Los resultados de las elecciones en Extremadura, una de las comunidades más empobrecidas del Estado, no es tampoco de lo más alentador. A quienes constatamos que las clases sociales existen nos cuesta entender que las clases populares voten señoritos. Si bien el desgaste de las izquierdas era previsible, lo más difícil de digerir es el crecimiento de una derecha y una extrema derecha cada vez más indistinguibles… Pronto los extremeños probarán con arrepentimiento un gobierno de coalición con menos resistencias que las izquierdas para juntarse, y que sin miramientos seguirá el rastro de la agenda neoconservadora global. Y quizá éste sea uno de los principales hándicaps de aquellos que desde el progresismo quieren erigirse en alternativas de gobierno: confundir el estado del bienestar y la democracia formal con lo que la gente quiere, aunque esto ya no permita sostener un mínimo proyecto vital.
Lo subrayaba sin miramientos hace unos días el sociólogo Manel Castells a una entrevista en el diario El País que sinceramente me impactó: la democracia sólo existe en nuestras cabezas. Y si la gente deja de creer en las instituciones del sistema y en que éste sea útil para mejorar las vidas de la mayoría, pues estamos bien arreglados… Y éste es el tema: cuanto más antisistema, antiinstituciones y antipolítica es el partido, mejor resultado saca, en este contexto.

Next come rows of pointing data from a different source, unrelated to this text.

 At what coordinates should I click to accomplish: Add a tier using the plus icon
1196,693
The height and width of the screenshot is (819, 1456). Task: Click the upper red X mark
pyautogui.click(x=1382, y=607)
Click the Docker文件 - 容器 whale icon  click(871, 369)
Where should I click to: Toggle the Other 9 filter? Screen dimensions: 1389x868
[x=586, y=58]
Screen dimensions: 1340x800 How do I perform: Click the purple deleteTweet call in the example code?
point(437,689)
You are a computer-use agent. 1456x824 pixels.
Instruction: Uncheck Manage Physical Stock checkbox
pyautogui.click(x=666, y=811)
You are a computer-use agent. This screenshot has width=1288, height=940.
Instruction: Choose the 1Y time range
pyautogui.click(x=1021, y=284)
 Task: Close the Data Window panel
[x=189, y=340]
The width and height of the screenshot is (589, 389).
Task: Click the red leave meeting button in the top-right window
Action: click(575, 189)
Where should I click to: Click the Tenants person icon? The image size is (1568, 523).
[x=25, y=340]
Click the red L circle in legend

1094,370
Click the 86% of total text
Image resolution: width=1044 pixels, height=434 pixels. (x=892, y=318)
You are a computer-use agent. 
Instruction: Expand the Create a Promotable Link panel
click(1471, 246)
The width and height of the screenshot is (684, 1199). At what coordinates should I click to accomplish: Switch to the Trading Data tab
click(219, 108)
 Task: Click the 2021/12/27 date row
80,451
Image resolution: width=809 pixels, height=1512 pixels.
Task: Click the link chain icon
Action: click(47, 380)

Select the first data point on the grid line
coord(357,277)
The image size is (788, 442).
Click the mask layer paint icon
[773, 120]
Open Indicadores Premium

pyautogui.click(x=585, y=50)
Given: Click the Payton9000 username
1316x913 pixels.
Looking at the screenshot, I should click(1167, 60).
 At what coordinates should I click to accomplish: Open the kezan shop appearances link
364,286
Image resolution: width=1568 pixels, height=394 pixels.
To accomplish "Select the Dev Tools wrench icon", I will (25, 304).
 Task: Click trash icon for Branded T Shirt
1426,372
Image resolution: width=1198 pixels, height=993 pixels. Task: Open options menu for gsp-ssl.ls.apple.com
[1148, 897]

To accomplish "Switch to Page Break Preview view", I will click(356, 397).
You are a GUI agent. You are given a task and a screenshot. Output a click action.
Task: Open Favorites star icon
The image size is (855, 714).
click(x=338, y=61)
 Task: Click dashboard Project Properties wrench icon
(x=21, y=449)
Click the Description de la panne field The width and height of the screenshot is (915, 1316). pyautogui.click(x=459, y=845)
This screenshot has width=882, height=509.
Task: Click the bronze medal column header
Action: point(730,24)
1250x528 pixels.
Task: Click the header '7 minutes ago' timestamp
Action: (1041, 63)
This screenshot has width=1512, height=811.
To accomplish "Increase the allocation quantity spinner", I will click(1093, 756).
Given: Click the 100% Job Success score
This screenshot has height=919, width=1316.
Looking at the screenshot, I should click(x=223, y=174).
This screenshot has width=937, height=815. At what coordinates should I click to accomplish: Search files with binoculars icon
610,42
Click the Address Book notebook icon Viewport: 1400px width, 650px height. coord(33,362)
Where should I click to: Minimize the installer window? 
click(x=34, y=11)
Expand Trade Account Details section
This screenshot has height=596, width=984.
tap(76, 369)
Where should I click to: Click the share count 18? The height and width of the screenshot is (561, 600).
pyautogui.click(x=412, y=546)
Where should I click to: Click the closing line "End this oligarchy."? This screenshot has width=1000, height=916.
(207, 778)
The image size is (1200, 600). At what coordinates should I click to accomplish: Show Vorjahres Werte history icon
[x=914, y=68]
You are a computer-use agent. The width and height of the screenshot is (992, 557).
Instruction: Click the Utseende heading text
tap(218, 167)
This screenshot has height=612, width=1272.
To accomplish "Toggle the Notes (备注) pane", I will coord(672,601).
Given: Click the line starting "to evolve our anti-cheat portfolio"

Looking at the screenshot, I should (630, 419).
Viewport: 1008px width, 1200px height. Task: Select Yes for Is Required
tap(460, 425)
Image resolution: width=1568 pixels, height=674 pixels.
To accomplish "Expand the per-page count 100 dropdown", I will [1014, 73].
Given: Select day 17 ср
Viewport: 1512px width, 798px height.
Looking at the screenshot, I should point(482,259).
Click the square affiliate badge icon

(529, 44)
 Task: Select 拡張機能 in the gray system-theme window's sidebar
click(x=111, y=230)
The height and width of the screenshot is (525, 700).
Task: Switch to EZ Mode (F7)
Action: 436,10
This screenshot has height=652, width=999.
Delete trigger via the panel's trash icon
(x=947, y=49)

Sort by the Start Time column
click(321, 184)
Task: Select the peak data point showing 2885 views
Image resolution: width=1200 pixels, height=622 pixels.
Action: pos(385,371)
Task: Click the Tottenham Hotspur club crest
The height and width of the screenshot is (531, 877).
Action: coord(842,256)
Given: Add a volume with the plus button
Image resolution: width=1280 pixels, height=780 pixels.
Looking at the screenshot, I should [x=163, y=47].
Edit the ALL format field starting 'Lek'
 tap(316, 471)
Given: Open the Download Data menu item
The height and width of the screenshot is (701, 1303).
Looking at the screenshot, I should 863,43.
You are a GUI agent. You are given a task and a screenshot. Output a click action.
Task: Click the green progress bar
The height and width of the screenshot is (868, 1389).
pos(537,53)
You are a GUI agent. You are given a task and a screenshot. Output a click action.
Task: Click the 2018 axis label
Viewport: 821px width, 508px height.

Reconectar las instituciones políticas con los problemas sociales más llamativos (vivienda, trabajo digno, etc.) no es tarea fácil, pero sobre todo no podemos reducirla a una simple batalla discursiva, otro gran error de las izquierdas. ¿Es al mismo tiempo una batalla por una nueva hegemonía cultural de las clases populares (qué somos capaces de ofrecer ante el objetivo vital de toda una generación que desde la precariedad más absoluta aspira a ser millonaria?) y por la transformación de estructuras a partir de los pocos espacios que nos quedan (cada institución, cada política, para qué cambio). Demostrar que a pesar del viento en contra, se pueden hacer cosas guapísimas (como nos enseña la economía social cada día con sus prácticas) desde los márgenes. Que estas cosas generan bienestar real, tangible y que estas transformaciones y parte del bienestar generado tienen que ver con otro reto vital: reconstruir los vínculos sociales destruidos por el capitalismo cultural y rematados por las nuevas dependencias generadas por el tecnofeudalismo.
Es cierto que 2025 nos ha dejado quizá demasiados inputs que refuerzan un cierto pesimismo de época. Pero también nos permite vislumbrar las pistas que nos pueden recuperar la esperanza, la ilusión que sirve de combustible para cualquier proyecto transformador… Por cada Trump, un Mamdani; por cada Albiol, decenas de vecinas hospitalarias; por cada Abascal, miles de historias que nos recuerdan quiénes somos y de dónde venimos; por cada Netanyahu, una 'flotilla' cargada de solidaridad; por cada palabra de odio, una de amor. Porque de eso iba la cosa estos días, aparte de consumir, ¿no?